■ **What the exercise asks**
Your answer should repeat exactly the lines from the one holding "Image resolution: width=1284" through the end of the data, and it should contain no pictures.

■ **Material for the task**
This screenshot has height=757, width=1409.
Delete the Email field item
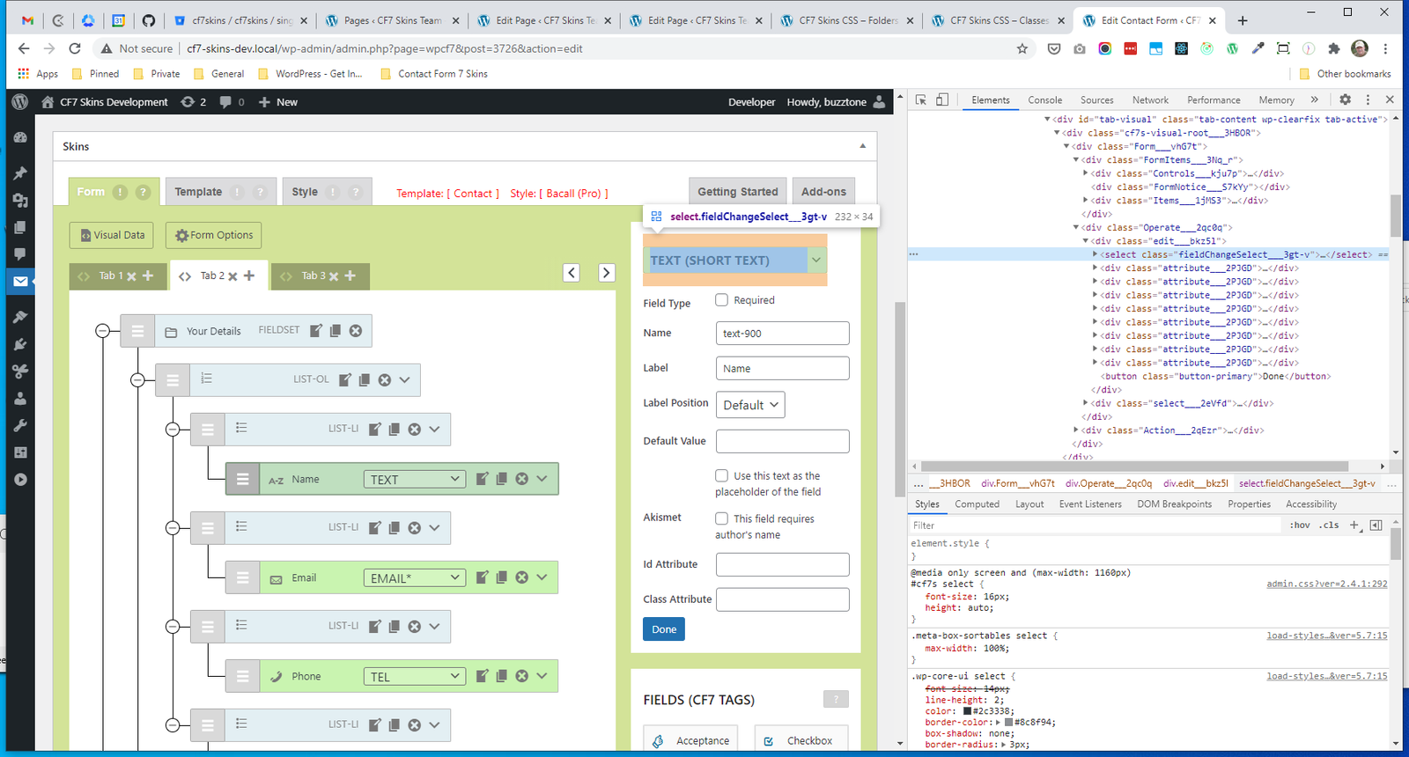(522, 577)
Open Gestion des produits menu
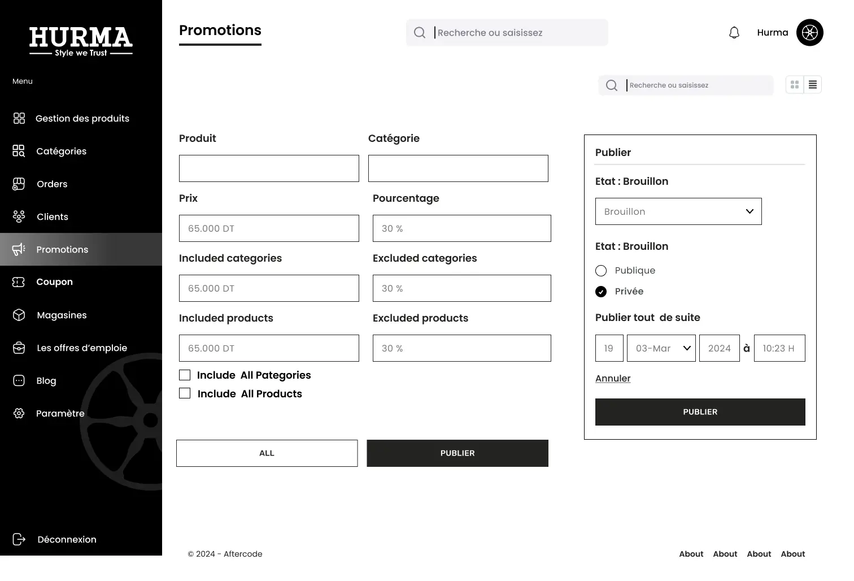 point(82,118)
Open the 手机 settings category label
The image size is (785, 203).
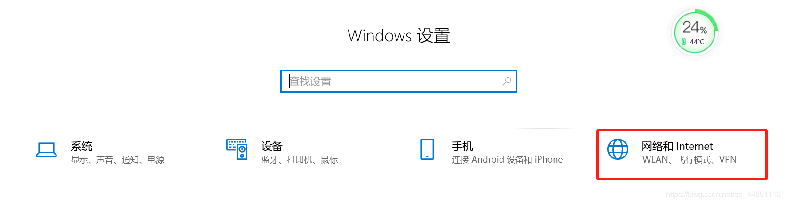pos(462,146)
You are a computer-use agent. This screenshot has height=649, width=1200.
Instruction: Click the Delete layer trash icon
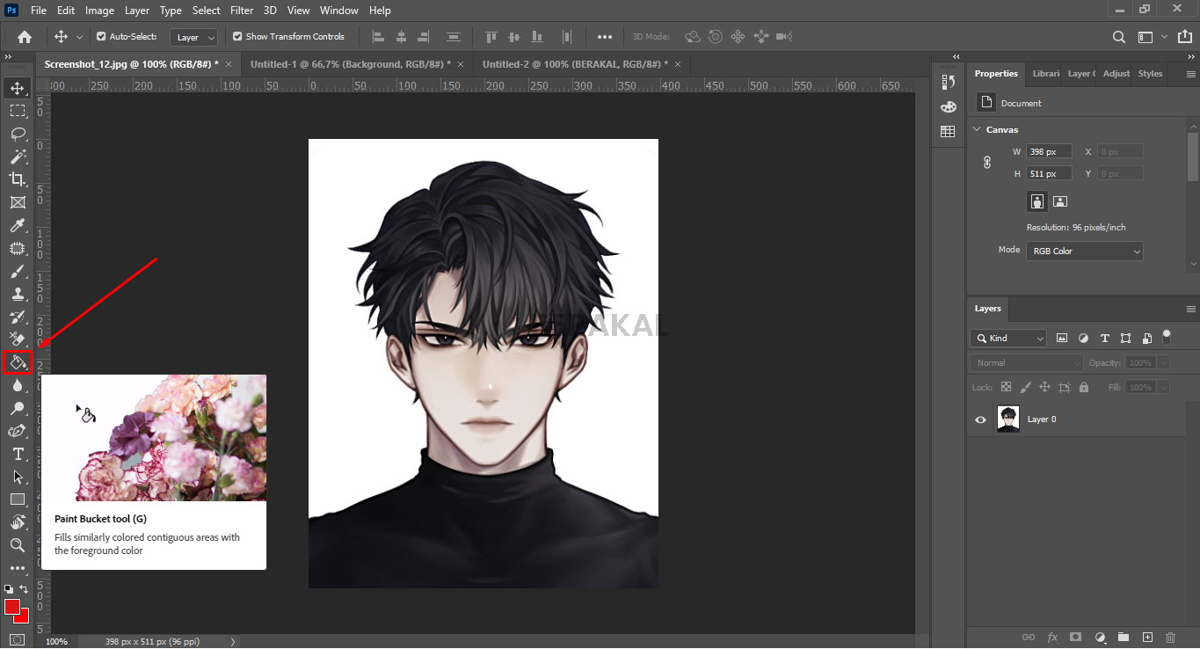[x=1170, y=637]
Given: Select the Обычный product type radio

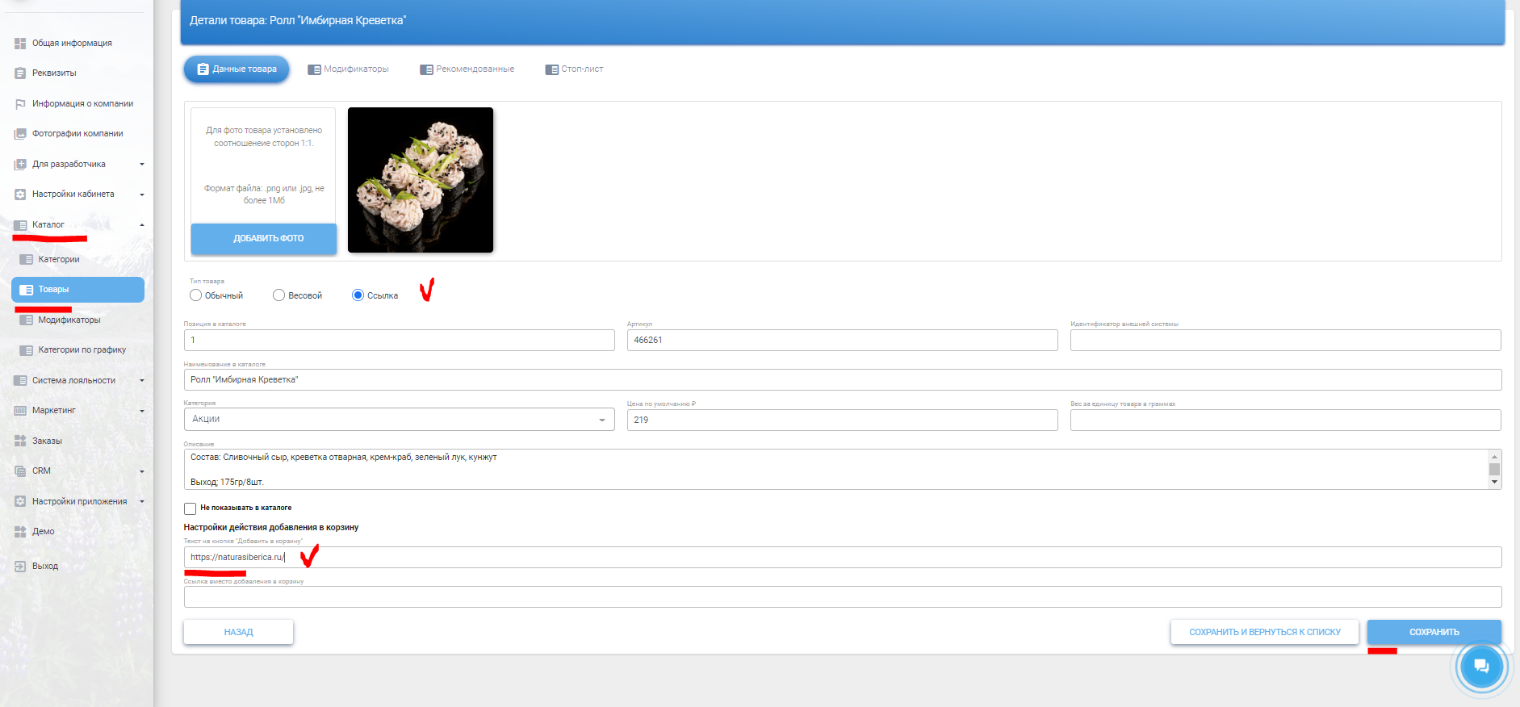Looking at the screenshot, I should pos(195,295).
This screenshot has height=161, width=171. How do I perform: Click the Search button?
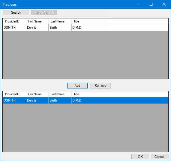pyautogui.click(x=16, y=13)
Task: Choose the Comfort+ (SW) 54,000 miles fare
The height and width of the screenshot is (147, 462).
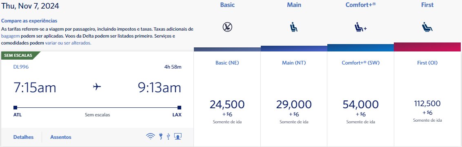Action: click(360, 99)
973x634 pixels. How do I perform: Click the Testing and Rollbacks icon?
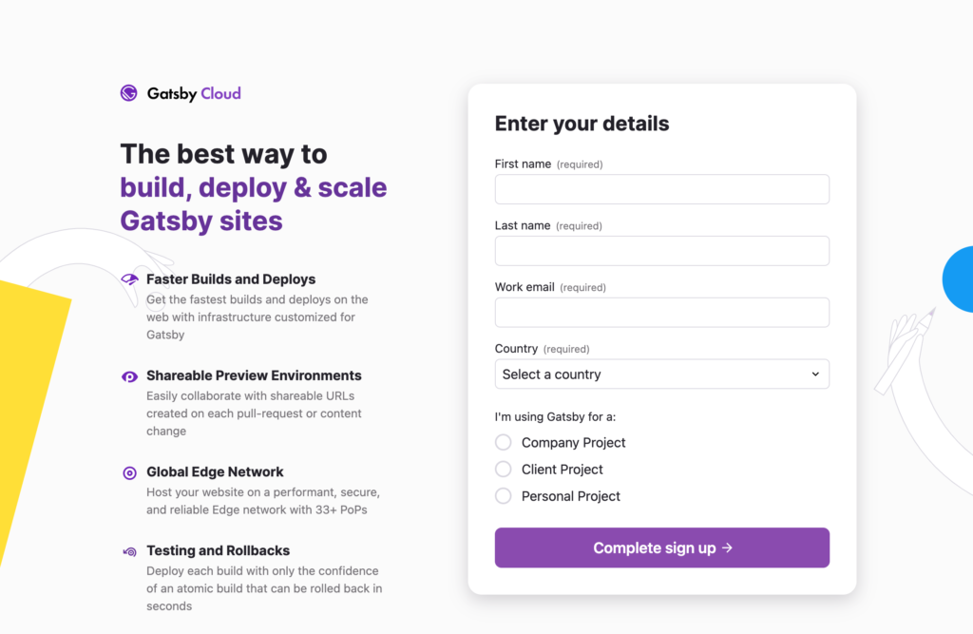coord(129,551)
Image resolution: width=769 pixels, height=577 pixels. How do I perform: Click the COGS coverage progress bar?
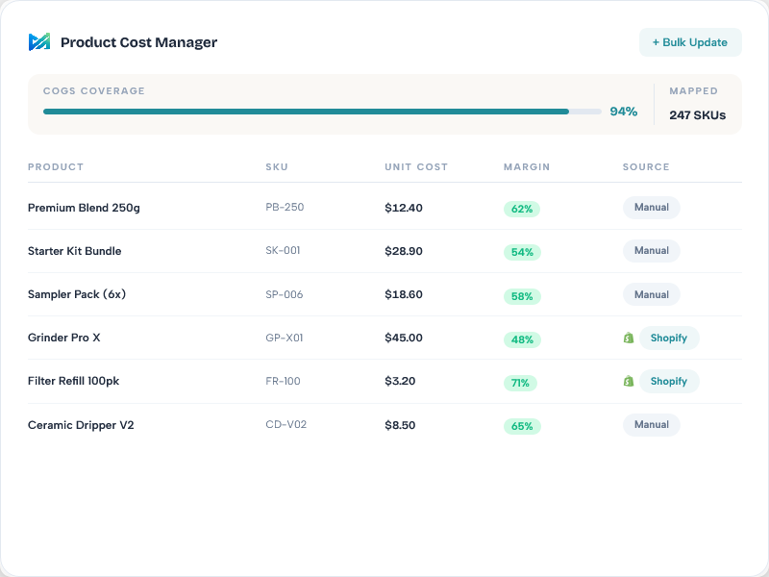point(322,112)
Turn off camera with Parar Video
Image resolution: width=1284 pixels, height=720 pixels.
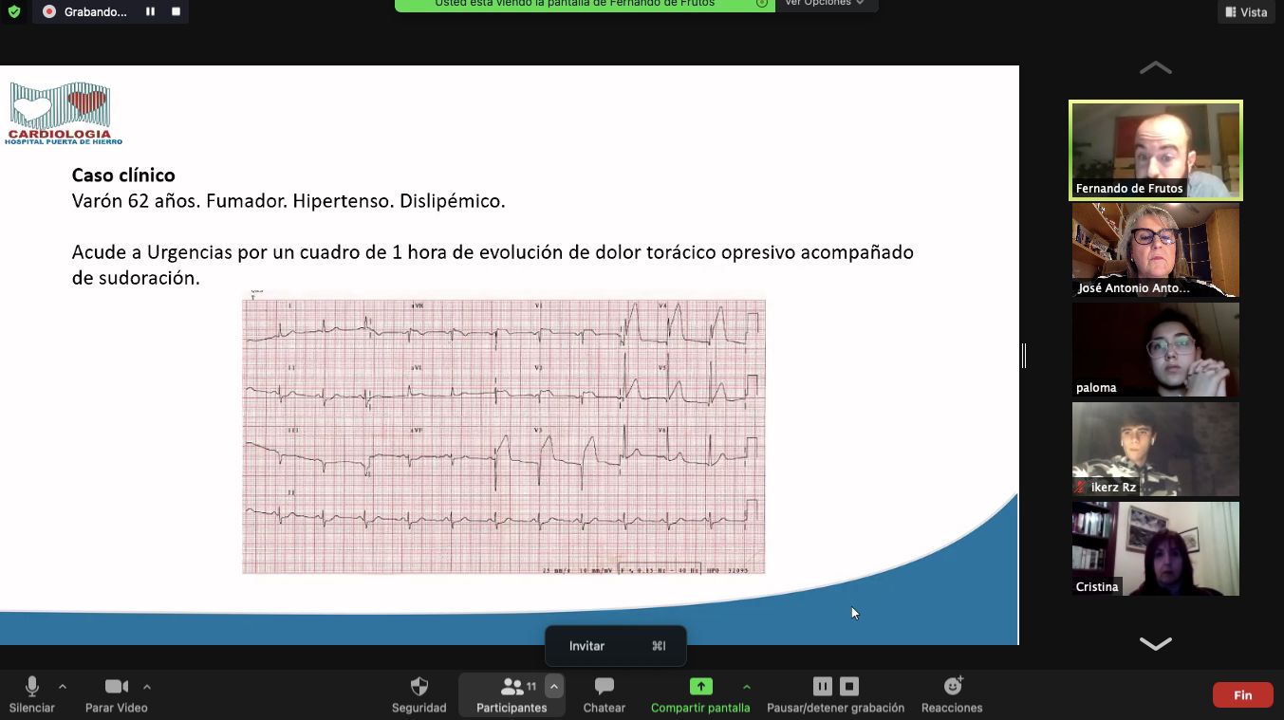(116, 693)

■ **Task result**
Image resolution: width=1284 pixels, height=720 pixels.
(116, 693)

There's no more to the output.